Sur ce point, on peut dire que l’EI est en échec. Comme tous les actes purement terroristes, c-à-d visant à terroriser plutôt qu’à appuyer de façon violente un mouvement de masse, le 13 novembre est un échec politique dans le champ du pouvoir (dans lequel se situe l’EI — ce ne sont pas des dominés) même si c’est une victoire symbolique puisque « ça a fait mal ». C’était déjà le cas d’Al Quaida le 11 septembre. Mais c’est un échec aussi, pour « notre camp » parce que la réponse de l’État apparaît comme la seule réponse possible ou pouvant être proportionnelle à l’attaque. La marge de manoeuvre est alors étroite. Certains vont braver les interdictions de manifester comme au cours de la manifestation du 22 nov à Paris en faveur des migrants mais ce n’est pas une riposte à ce qui vient de se passer, c’est seulement une résistance à l’état d’urgence et à la limite une dénonciation de sa légitimité. Certes, on peut juger cette réponse de l’État disproportionnée mais qui mesurera les proportions ? et quelle position par rapport à l’État en l’état actuel des choses ? Est-ce bien approprié de parler aujourd’hui d’État policier comme l’ont fait certains participants à cette manif qui s’est transformée en manif anti état d’urgence ? Toujours les vieux réflexes gauchistes déjà faux à l’époque de Marcellin il y a quarante cinq ans durant laquelle la présence policière était d’ailleurs bien supérieure à celle d’aujourd’hui.

D’autres vont faire comme de Luca . Je reviens sur sa prise de position.
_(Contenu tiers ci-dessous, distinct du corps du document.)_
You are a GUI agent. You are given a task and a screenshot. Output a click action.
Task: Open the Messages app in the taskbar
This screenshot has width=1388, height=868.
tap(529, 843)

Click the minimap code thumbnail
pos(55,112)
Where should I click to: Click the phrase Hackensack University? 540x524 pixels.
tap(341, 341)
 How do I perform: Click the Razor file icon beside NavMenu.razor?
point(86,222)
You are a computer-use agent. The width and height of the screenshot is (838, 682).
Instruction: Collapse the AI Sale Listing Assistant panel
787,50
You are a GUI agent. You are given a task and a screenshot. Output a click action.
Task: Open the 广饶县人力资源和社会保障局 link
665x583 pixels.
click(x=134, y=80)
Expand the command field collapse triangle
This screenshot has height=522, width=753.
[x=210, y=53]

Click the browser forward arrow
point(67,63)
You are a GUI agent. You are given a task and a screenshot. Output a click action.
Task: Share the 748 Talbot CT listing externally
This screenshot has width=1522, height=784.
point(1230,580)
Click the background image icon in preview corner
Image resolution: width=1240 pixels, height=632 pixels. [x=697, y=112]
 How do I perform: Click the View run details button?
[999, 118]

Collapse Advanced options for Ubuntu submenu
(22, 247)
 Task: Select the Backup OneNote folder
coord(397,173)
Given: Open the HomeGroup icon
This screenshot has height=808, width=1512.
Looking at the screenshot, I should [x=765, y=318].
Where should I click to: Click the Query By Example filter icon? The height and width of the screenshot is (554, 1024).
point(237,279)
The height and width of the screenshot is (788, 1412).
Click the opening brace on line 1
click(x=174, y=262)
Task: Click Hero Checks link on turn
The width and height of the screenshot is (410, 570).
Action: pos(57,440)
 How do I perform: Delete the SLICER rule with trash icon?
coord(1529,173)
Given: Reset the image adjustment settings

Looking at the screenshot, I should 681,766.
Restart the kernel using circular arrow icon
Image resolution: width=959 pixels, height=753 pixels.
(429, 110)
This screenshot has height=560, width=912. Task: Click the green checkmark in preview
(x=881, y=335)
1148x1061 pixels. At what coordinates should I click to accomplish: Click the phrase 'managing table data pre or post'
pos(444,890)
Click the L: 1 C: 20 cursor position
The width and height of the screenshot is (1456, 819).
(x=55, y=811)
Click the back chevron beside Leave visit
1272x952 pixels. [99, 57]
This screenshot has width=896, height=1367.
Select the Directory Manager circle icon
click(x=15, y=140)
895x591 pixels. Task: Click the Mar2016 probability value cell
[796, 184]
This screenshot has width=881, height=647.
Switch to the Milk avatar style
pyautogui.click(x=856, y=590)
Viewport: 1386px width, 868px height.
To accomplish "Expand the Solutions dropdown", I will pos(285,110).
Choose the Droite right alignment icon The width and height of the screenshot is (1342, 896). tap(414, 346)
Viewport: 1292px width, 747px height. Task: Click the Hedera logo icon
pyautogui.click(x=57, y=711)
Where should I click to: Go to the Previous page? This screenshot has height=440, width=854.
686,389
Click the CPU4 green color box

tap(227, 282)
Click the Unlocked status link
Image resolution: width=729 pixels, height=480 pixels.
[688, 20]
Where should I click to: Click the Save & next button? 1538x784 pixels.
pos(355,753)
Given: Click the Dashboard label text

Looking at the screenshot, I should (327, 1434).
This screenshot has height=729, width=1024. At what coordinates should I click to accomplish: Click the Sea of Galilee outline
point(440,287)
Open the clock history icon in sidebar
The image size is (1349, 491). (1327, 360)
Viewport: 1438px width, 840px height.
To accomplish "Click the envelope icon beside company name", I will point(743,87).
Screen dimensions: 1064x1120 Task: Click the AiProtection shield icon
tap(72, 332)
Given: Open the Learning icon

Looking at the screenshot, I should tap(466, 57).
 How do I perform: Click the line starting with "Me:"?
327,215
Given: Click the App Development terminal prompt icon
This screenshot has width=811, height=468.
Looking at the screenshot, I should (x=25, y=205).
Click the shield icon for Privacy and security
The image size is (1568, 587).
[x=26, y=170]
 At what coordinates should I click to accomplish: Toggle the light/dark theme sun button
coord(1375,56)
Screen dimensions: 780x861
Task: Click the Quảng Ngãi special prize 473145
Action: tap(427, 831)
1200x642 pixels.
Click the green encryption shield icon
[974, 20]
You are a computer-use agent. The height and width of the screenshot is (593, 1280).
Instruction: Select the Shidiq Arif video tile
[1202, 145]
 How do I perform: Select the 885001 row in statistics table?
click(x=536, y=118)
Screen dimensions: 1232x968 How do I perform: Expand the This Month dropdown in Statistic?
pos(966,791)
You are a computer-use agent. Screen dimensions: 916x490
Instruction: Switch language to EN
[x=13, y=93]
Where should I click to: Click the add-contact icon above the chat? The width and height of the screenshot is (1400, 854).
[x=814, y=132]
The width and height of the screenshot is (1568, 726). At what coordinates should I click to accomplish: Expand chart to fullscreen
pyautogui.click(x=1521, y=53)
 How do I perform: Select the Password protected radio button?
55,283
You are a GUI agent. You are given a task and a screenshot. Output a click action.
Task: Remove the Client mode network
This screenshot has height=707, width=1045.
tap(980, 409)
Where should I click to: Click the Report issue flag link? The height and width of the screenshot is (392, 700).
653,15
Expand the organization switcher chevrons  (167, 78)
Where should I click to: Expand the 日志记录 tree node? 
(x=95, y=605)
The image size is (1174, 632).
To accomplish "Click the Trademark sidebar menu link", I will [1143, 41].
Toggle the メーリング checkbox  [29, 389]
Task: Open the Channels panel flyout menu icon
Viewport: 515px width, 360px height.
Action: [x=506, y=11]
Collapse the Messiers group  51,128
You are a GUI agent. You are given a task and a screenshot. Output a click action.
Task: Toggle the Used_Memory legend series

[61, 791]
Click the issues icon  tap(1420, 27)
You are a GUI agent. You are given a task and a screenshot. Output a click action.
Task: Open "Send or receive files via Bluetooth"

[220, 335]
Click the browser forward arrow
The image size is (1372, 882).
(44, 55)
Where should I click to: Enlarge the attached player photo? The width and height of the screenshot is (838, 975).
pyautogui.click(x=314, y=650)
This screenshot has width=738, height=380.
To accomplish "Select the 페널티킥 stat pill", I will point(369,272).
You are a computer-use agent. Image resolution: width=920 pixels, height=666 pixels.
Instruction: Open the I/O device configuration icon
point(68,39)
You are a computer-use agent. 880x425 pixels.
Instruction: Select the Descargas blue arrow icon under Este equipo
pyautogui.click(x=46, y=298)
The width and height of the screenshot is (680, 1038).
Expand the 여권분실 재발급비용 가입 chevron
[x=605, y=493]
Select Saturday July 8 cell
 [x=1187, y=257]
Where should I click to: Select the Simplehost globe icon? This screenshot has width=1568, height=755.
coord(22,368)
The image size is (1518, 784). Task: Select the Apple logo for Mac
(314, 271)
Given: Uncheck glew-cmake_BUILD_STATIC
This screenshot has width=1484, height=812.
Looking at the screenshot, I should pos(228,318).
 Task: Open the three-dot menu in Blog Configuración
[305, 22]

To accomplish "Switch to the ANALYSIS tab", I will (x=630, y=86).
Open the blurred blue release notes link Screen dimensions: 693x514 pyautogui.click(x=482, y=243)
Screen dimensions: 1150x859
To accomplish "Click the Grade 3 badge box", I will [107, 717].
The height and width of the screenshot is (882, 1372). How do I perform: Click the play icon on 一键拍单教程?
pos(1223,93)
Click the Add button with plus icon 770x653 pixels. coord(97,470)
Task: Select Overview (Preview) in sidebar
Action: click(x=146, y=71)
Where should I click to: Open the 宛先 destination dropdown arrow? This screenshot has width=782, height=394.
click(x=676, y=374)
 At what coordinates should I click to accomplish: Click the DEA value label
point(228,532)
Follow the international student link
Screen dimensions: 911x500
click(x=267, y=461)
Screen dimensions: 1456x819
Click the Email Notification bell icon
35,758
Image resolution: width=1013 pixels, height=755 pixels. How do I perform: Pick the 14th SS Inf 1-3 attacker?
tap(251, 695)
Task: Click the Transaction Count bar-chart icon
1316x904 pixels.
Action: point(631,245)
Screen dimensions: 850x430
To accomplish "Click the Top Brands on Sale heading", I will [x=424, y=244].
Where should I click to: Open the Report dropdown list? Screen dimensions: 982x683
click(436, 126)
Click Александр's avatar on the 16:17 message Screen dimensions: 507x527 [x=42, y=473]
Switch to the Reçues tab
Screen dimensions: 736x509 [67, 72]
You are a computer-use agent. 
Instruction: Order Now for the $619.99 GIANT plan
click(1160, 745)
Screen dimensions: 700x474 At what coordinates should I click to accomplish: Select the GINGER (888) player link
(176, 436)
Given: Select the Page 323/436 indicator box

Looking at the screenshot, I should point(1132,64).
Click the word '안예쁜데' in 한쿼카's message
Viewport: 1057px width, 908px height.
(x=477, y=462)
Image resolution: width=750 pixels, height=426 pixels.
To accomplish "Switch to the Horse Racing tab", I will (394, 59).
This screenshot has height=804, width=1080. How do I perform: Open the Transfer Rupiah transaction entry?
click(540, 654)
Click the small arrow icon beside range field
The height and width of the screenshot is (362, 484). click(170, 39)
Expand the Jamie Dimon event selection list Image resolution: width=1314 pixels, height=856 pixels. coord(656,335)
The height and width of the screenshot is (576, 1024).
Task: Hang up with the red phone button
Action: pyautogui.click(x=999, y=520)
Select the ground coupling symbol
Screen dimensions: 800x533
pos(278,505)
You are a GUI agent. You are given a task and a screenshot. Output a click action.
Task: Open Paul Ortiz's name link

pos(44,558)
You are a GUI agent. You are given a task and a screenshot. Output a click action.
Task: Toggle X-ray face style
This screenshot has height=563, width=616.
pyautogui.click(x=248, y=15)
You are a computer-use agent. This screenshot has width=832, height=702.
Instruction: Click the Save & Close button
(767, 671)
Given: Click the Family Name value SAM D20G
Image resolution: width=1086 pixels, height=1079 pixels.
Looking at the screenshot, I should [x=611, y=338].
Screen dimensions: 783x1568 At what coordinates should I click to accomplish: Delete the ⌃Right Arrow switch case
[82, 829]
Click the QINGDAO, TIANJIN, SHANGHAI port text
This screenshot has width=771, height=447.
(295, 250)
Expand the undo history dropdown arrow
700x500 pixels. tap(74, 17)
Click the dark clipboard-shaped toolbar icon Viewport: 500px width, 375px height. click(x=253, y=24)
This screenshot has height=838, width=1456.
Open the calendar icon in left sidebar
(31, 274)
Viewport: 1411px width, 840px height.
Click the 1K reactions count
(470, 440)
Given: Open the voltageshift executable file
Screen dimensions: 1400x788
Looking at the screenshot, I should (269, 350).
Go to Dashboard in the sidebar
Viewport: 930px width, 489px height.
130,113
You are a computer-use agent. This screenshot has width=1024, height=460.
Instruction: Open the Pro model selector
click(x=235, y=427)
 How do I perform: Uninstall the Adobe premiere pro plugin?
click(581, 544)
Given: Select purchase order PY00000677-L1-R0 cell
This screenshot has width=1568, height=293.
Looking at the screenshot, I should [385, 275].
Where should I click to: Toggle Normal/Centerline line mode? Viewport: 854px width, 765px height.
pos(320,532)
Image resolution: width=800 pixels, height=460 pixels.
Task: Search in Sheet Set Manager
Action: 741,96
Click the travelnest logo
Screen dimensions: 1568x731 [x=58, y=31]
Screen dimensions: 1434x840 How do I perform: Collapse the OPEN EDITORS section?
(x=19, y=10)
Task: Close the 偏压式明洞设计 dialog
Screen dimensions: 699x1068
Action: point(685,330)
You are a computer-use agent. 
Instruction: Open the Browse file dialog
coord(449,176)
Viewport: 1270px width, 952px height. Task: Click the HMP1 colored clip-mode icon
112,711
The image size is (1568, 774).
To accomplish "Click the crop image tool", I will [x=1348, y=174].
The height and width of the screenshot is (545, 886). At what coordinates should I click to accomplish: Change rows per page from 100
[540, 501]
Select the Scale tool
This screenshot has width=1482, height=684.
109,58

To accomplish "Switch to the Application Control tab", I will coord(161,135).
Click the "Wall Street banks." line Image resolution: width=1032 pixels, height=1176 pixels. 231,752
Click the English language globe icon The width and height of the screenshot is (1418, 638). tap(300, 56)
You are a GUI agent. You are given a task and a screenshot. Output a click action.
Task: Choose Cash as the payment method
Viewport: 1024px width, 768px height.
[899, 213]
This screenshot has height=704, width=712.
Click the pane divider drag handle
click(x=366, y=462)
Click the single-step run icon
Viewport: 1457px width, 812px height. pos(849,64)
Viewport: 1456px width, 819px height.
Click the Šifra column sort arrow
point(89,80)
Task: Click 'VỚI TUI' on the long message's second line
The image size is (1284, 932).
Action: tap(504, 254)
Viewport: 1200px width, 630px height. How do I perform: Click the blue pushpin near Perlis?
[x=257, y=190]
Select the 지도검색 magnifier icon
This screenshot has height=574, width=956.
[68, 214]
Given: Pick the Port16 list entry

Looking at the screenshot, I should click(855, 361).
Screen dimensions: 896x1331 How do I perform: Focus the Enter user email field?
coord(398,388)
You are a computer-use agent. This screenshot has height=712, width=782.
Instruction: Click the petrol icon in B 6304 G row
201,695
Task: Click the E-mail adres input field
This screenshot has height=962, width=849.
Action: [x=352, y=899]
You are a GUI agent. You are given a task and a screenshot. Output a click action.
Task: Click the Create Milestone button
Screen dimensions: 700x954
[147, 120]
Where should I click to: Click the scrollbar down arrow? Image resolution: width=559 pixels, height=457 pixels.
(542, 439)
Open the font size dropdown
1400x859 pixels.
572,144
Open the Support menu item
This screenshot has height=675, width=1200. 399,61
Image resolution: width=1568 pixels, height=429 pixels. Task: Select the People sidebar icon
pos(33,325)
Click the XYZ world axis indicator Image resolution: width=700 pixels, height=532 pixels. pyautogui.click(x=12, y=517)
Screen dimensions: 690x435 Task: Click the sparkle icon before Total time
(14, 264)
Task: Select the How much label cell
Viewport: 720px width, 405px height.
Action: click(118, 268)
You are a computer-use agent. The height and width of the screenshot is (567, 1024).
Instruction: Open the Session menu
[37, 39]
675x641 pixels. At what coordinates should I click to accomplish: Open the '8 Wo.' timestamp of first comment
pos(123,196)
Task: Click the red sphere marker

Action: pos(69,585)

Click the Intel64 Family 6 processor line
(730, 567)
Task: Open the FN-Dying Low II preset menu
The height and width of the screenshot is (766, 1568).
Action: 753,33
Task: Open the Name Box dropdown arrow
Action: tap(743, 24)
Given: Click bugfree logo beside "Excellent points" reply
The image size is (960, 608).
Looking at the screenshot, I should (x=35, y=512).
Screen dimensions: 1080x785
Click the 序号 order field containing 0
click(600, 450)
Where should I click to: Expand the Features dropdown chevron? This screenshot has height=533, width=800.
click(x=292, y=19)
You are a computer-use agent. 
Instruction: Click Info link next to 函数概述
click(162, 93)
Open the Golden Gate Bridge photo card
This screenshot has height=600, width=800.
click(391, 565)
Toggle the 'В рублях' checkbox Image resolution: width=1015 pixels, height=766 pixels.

Il me semble coincé par ses références implicites à l’Italie des années 70 alors justement qu’on n’y est plus dans cette période. Pour être plus précis, on ne peut reproduire aujourd’hui l’équivalent du « Ni avec l’État ni avec les BR » qui était sa position à l’époque et d’ailleurs celle de la majorité du mouvement autonome italien. C’est que le « terrorisme » des BR était non seulement ciblé mais il accompagnait les actions de masse et elles étaient parfois même mandatées (quoiqu’on en ait pensé à l’époque et quoi qu’on en pense rétrospectivement) par les ouvriers (par exemple pour les jambisations des chefs). Or là, il n’y a pas chez les groupes islamistes radicaux la moindre filiation, même dévoyée, léniniste ou même stalinienne, avec une perspective révolutionnaire ou d’émancipation. Il n’y a pas d’autre terme à l’alternative; il ne reste que l’État ! C’est comme si, du fait des actes proférés par des terroristes islamistes, était abolie toute distance entre une société civile dont Erri de Luca semble reconnaître encore l’existence (d’où sa position citoyenniste) et l’État.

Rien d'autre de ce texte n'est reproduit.